### Extract:
Monday, July 4, 2016

The Uniquely American Friendship of Jefferson and Adams

"Adams and Jefferson could hardly have appeared less alike. Adams was eight years older and about five inches shorter, as thoroughgoing a New Englander as Jefferson was a Virginian. Adams had difficulty holding his tongue or his temper; Jefferson was a master of keeping his emotions in check. Yet the two men — and, in time, Abigail, Adams' wonderful wife — were to forge one of the greatest and most complicated alliances in American history."

Jon Meacham, "Thomas Jefferson: The Art of Power"

I have always been fascinated by the stories in American history, and there may be no more intriguing story in the history of this great nation than the relationship between two of its Founding Fathers, John Adams and Thomas Jefferson. For several reasons, their friendship is worth reflecting on as we celebrate the nation's 240th birthday — and observe the 190th anniversary of both Adams' and Jefferson's deaths.

Bearing in mind that political labels of the 21st century are wholly inadequate for describing the politics of 18th– and 19th–century men, they are still useful in enabling those of our time to get an idea where those men might stand on the modern political spectrum. It really isn't that much different from comparing baseball players of different eras — i.e., Babe Ruth vs. Hank Aaron or Barry Bonds. They played in different ballparks against a different caliber of competition. Ruth didn't play as many games in a season as Aaron and Bonds did, nor did he play when there were playoffs other than the World Series (unless two teams were tied atop their league standings at the end of the regular season).

And they didn't play night games during the Bambino's career. They did play quite a few doubleheaders, which were increasingly rare in Aaron's day and virtually nonexistent in Bonds'.

But, anyway ...

I would describe Jefferson as something of a libertarian, perhaps even a bit radical for his day. Adams was more of a strait–laced conservative — and the more emotional of the two.

Now, I must caution the reader that these labels must be seen in the context of the times. We have conservatives and liberals and libertarians today, but the issues are different — and America is different. Today the United States is a superpower. In the 18th century, it was small and fragile. In 1790, there were fewer than 4 million people living in the United States. There are more than 320 million today, and the Census Bureau projects a population of 417 million by 2060.

### Data excerpt:
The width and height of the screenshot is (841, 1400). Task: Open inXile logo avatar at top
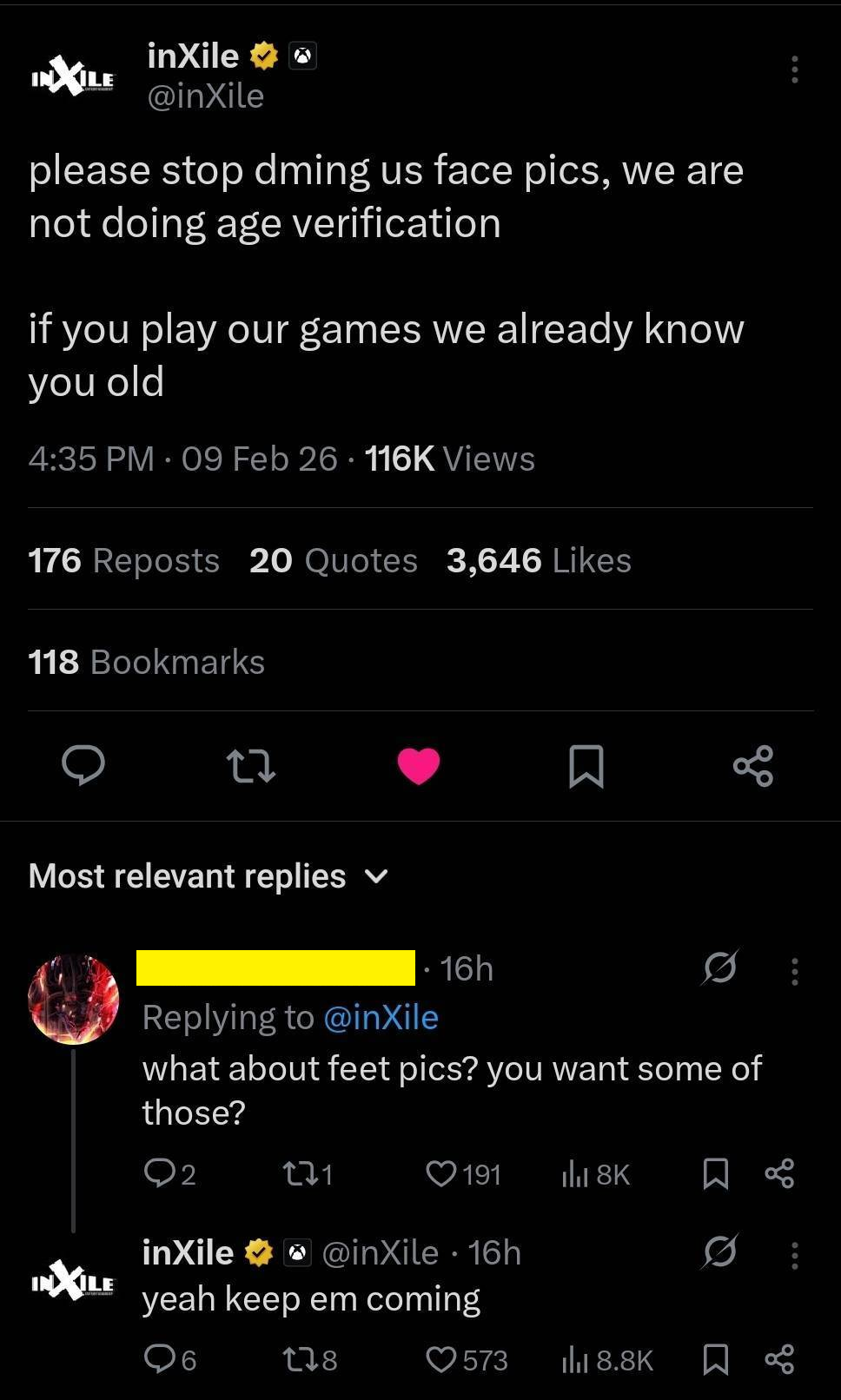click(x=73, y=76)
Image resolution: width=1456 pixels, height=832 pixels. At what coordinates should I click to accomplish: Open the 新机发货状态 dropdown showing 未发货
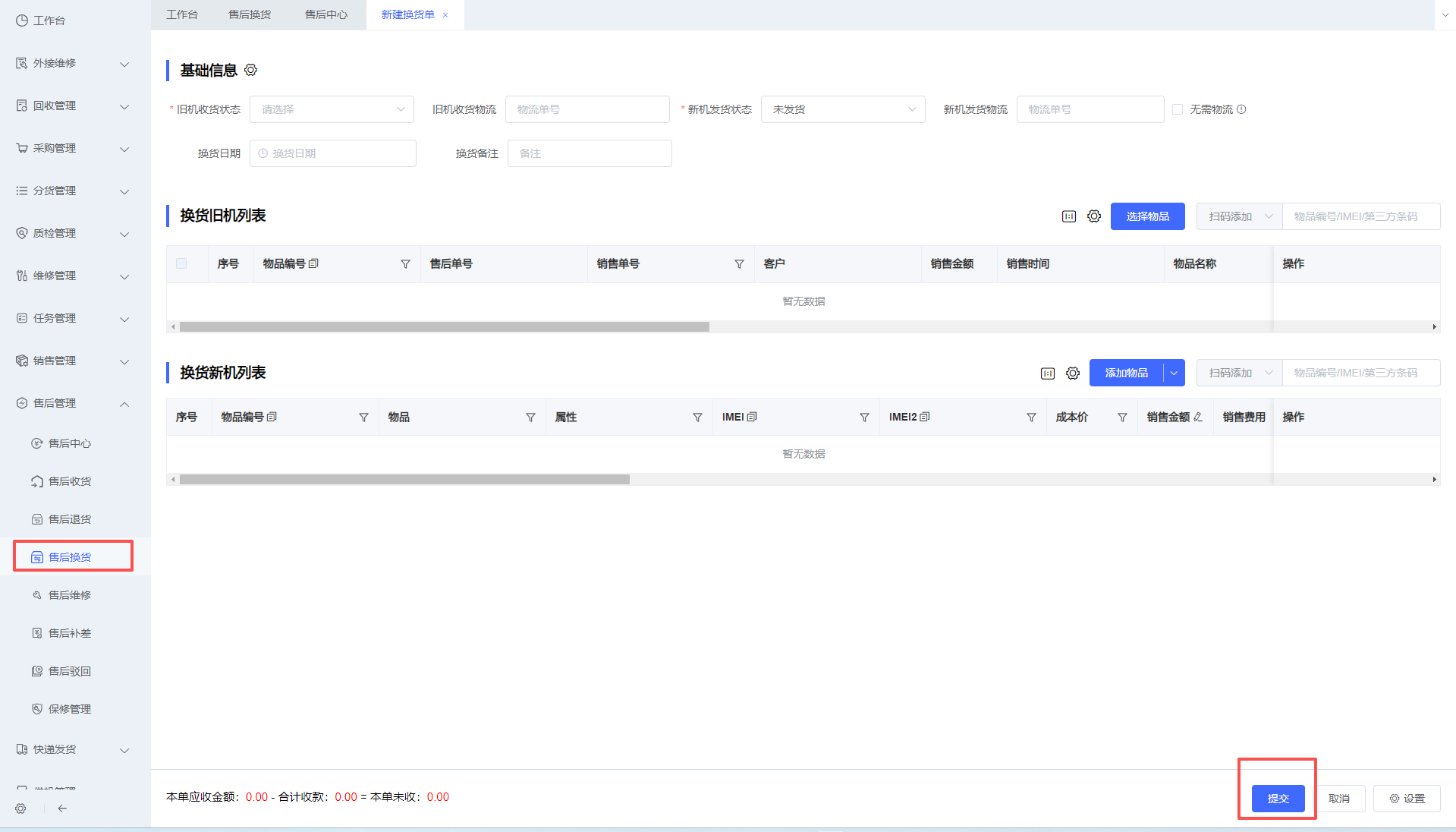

### Short problem A:
In the post on Jefferson and Adams, how many people lived in the United States in 1790?
### Short problem B:
Put this sentence from the post on Jefferson and Adams into Spanish: "Adams was more of a strait–laced conservative — and the more emotional of the two."
### Short problem C:
Rewrite the passage of the post on Jefferson and Adams that begins at the words "But, anyway ..." and ends after "of the two.", putting "freethinker" in place of "libertarian".

### Reply A:
Fewer than 4 million.

### Reply B:
Adams era más bien un conservador estricto, y el más emocional de los dos.

### Reply C:
But, anyway ...

I would describe Jefferson as something of a freethinker, perhaps even a bit radical for his day. Adams was more of a strait–laced conservative — and the more emotional of the two.